Task goal: Nothing but the lines from the one containing "Task: Select the EMA (5, close, 0) legend" through the one containing "Viewport: 1091px width, 582px height.", both included, should be given again, each exactly as written below.
*** Begin section ***
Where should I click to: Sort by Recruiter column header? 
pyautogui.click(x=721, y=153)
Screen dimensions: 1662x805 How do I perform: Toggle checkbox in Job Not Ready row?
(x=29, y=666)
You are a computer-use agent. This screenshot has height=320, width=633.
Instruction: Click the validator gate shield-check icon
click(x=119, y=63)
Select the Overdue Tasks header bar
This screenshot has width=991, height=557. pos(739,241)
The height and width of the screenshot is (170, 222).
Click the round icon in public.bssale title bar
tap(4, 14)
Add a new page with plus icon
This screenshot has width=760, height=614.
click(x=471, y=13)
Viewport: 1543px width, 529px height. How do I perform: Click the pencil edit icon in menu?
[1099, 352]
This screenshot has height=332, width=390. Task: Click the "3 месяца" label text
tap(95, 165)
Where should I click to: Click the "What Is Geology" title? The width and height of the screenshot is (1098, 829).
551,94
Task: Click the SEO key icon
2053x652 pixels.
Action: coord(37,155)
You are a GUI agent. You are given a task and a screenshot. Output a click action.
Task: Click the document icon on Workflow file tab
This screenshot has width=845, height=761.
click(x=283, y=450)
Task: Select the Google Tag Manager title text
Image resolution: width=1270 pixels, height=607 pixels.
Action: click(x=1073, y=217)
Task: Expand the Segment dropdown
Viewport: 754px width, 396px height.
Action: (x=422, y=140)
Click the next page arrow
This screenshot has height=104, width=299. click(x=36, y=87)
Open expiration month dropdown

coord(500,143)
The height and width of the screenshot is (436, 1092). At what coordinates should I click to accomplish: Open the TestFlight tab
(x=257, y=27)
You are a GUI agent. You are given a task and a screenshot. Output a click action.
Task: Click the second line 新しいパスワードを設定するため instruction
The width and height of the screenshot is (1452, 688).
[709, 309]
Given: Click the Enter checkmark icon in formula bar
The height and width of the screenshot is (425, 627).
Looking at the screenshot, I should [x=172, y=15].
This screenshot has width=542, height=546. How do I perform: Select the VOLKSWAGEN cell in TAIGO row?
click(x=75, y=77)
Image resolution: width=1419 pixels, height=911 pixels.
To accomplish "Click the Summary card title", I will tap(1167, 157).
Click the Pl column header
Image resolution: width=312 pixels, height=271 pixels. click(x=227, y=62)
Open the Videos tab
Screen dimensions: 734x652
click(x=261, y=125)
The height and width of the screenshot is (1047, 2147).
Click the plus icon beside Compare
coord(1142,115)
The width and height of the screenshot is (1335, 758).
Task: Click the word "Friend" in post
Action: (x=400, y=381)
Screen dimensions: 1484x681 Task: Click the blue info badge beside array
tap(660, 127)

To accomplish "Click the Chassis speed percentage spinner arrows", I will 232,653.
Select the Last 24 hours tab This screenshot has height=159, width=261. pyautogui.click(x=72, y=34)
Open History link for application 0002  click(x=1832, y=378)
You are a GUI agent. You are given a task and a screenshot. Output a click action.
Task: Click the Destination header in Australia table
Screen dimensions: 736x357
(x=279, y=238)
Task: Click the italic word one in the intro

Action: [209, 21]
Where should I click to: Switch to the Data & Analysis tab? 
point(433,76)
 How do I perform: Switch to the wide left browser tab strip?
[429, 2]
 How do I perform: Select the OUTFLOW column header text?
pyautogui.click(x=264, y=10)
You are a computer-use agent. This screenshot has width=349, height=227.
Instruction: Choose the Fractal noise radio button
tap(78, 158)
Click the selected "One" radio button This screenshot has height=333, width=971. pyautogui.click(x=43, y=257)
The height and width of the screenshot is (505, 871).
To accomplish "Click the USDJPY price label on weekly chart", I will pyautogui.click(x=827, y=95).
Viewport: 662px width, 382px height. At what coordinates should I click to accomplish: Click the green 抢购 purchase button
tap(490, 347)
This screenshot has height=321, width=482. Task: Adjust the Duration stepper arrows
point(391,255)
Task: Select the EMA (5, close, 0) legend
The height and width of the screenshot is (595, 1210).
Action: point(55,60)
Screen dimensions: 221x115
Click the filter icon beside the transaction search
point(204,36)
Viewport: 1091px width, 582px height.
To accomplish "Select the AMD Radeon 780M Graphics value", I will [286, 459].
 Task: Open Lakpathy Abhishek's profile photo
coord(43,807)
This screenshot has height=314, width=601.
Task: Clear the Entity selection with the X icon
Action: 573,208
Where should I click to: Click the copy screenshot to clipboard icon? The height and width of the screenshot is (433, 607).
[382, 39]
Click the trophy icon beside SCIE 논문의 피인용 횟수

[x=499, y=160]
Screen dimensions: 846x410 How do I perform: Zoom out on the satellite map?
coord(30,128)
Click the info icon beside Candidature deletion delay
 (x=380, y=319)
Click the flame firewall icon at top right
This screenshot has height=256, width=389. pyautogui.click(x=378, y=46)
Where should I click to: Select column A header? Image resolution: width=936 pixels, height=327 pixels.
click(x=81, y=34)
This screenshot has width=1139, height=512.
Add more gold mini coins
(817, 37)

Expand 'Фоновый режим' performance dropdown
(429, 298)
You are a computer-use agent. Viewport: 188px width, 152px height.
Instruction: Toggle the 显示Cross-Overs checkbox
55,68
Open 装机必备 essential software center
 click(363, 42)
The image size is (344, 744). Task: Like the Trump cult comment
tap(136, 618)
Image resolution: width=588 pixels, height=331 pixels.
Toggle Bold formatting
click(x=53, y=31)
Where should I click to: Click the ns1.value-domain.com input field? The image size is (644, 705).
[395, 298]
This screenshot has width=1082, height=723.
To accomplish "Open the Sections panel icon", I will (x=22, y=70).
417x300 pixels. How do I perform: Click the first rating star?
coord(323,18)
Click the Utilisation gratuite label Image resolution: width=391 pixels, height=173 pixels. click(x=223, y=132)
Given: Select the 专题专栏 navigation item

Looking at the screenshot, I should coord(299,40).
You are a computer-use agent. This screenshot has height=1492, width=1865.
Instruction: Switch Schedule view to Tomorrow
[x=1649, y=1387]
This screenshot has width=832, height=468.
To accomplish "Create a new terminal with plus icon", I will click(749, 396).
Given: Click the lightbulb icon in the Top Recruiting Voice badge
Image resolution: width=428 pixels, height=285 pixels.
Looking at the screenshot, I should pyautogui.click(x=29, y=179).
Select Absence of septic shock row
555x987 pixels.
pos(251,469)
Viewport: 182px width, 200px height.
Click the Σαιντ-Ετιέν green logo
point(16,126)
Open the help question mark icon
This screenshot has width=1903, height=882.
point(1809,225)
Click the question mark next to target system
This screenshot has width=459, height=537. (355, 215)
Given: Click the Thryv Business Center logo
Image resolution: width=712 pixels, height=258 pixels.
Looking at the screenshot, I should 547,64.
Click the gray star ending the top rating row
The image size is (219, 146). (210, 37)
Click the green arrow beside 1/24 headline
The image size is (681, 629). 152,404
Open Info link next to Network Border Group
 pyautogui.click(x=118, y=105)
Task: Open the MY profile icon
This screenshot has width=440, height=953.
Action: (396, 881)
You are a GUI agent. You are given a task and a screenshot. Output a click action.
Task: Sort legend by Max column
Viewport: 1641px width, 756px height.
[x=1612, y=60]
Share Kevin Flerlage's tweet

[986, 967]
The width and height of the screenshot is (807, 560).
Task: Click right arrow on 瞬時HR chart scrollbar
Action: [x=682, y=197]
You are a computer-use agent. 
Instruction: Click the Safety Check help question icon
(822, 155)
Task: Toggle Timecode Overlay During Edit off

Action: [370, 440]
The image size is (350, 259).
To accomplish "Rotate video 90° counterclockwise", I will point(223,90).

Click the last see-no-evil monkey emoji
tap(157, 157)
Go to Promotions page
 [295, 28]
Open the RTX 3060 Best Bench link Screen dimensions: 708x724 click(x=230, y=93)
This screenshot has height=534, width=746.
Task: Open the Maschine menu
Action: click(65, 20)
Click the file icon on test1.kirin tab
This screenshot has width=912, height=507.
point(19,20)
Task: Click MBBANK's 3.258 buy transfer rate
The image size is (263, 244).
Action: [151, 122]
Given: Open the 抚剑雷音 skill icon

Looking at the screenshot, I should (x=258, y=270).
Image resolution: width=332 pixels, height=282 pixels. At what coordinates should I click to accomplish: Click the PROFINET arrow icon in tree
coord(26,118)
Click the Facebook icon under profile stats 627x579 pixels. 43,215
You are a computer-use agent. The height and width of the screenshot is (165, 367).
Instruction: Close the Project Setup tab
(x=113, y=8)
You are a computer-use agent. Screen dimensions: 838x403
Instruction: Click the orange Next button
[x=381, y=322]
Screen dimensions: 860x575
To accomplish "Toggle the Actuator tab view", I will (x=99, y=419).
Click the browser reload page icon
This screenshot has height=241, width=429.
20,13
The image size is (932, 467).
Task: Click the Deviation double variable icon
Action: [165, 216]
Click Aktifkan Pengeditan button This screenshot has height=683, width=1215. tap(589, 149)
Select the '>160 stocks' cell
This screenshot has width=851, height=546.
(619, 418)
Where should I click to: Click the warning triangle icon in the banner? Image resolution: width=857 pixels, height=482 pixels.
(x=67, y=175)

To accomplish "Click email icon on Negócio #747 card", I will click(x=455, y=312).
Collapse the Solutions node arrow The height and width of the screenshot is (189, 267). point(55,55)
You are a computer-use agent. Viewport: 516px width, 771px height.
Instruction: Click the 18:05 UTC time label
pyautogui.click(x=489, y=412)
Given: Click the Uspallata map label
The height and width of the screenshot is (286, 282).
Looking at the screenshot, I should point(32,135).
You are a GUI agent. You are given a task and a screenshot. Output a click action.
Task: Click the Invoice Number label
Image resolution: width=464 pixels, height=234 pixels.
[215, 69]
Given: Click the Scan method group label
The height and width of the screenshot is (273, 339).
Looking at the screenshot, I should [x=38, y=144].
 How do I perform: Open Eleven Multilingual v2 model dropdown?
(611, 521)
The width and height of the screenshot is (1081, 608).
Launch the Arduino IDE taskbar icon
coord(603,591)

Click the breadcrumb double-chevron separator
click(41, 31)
*** End section ***
Expected output:
Task: Select the EMA (5, close, 0) legend
The height and width of the screenshot is (595, 1210).
Action: point(55,60)
Screen dimensions: 221x115
Click the filter icon beside the transaction search
point(204,36)
Viewport: 1091px width, 582px height.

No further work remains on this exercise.